** Opening EXERCISE DATA block **

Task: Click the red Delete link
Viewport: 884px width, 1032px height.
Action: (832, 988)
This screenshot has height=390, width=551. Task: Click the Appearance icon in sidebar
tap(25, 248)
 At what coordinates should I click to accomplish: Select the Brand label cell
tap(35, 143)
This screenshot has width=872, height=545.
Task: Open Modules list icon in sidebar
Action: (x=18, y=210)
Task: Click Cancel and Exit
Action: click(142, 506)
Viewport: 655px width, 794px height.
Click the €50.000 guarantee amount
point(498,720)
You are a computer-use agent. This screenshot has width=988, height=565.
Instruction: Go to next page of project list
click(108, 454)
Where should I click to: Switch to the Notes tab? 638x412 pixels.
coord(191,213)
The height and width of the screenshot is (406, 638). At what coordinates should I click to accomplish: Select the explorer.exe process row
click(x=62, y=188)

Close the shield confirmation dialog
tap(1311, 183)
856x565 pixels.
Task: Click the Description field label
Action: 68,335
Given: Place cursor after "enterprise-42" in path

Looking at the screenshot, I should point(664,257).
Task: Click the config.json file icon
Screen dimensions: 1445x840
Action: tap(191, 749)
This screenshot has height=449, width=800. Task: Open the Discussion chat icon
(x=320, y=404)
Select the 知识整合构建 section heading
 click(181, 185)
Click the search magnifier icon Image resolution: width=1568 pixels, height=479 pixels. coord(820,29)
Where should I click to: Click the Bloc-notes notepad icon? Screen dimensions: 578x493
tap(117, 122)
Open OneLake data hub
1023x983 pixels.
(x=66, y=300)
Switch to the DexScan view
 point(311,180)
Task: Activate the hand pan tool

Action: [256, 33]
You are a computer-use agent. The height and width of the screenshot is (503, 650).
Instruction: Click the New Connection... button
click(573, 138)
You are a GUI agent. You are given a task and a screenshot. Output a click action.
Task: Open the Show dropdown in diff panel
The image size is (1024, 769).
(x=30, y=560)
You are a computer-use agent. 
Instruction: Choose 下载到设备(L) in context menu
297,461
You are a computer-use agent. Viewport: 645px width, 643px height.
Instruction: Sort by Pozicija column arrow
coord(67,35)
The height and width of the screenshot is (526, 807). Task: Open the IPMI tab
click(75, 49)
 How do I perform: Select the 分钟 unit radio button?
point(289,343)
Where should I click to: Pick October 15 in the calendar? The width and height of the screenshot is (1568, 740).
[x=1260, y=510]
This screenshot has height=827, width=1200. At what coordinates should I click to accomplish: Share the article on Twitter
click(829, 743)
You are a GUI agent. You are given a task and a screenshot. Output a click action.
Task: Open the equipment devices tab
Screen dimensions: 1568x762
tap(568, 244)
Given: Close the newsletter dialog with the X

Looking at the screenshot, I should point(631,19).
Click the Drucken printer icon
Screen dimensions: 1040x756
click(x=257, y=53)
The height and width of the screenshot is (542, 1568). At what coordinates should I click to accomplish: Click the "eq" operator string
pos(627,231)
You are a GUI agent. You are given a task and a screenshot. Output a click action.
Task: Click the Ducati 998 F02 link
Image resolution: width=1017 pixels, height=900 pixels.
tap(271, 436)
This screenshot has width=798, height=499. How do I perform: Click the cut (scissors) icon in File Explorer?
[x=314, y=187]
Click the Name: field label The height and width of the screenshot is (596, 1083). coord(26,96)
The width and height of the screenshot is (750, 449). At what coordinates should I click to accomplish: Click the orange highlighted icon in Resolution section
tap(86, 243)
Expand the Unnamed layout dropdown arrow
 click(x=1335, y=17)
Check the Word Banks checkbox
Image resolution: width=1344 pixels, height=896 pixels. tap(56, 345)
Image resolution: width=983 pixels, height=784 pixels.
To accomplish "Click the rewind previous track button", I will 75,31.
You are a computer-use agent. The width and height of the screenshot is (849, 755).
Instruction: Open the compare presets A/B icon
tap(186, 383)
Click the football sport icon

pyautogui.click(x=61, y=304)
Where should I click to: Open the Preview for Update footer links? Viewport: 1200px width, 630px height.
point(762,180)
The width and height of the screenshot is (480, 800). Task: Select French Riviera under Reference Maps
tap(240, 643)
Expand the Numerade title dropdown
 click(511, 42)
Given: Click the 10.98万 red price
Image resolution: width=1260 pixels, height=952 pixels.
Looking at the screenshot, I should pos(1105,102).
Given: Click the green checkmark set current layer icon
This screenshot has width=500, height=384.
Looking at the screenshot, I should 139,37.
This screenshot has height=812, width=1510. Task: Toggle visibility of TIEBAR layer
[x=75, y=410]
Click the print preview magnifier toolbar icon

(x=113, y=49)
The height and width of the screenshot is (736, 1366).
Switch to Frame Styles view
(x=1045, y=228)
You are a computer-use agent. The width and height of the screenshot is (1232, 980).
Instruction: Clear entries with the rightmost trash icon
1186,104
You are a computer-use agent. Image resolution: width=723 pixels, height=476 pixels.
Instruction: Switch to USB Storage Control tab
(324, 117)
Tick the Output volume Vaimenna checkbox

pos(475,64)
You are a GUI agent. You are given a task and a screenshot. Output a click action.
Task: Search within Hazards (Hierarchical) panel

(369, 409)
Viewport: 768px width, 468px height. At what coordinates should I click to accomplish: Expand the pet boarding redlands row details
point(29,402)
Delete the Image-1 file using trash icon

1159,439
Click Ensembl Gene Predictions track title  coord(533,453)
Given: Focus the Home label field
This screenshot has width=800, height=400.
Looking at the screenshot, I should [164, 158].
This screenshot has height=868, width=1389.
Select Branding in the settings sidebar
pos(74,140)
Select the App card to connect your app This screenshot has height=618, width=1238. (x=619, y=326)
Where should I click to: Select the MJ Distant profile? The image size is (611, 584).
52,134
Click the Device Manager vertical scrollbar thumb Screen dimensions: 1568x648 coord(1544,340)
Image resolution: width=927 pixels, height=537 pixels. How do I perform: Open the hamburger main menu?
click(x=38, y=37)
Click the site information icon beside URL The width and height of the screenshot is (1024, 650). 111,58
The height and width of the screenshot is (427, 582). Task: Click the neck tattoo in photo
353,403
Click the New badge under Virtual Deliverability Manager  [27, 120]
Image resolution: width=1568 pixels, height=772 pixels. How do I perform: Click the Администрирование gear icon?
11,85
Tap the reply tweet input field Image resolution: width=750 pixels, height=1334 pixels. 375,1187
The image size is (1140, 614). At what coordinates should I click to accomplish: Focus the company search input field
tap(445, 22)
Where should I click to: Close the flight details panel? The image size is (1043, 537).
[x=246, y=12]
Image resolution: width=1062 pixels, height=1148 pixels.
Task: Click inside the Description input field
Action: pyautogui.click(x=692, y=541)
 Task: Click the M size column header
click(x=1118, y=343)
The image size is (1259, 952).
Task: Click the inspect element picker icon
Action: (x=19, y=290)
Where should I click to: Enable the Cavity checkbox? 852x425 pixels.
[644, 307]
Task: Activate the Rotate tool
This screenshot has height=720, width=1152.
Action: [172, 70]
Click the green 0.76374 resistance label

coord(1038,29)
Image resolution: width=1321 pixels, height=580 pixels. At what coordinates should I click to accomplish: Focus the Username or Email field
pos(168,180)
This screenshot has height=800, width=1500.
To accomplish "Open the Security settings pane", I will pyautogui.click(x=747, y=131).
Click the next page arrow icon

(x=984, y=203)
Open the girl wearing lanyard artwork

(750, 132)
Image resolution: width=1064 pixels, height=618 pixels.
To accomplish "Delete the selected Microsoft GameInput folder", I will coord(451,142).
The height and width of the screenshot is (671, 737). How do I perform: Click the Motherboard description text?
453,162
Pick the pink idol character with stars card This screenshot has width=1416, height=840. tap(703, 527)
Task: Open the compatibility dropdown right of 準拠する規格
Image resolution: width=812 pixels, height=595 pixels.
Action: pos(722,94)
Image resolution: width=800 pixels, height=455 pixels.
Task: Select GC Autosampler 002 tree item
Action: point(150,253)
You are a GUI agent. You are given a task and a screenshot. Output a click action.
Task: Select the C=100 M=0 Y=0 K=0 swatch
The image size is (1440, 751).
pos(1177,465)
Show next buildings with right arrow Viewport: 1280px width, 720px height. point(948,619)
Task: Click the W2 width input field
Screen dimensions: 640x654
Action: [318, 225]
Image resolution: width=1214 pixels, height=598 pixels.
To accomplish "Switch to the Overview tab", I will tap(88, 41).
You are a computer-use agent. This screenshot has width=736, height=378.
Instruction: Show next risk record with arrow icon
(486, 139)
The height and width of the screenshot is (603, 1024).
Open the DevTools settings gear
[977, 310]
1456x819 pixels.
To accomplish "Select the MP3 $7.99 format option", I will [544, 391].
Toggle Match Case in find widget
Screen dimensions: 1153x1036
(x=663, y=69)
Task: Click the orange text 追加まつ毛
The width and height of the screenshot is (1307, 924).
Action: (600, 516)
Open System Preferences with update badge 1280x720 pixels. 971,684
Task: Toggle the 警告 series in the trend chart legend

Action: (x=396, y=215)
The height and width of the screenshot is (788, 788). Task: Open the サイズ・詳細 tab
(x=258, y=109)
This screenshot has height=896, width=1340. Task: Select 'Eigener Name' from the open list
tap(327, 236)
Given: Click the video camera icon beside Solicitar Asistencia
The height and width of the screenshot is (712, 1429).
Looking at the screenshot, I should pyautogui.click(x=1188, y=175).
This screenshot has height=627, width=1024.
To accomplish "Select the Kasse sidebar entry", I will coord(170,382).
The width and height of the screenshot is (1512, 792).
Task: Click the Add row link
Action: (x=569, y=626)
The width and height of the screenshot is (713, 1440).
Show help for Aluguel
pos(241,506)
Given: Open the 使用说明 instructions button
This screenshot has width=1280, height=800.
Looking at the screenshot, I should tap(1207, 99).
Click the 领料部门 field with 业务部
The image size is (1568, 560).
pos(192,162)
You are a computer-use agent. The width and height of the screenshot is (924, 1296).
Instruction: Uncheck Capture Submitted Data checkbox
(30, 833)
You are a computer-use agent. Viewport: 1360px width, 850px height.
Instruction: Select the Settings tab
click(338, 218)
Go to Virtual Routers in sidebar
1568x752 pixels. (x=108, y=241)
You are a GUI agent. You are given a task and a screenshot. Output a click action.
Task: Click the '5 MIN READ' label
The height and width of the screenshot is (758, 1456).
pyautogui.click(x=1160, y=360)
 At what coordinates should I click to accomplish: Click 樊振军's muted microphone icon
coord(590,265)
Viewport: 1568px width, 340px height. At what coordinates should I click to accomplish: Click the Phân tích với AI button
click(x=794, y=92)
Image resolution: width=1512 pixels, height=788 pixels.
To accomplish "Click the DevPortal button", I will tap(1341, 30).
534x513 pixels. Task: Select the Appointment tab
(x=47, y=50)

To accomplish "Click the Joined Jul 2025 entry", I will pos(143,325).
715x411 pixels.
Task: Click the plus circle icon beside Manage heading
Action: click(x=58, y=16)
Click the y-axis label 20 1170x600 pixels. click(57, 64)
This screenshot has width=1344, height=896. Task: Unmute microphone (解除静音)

** Closing EXERCISE DATA block **

The range runs from the line above containing "has width=736, height=378." to the line containing "1456x819 pixels.", inclusive. Restate those lines word for word and no others.

You are a computer-use agent. This screenshot has width=736, height=378.
Instruction: Show next risk record with arrow icon
(486, 139)
The height and width of the screenshot is (603, 1024).
Open the DevTools settings gear
[977, 310]
1456x819 pixels.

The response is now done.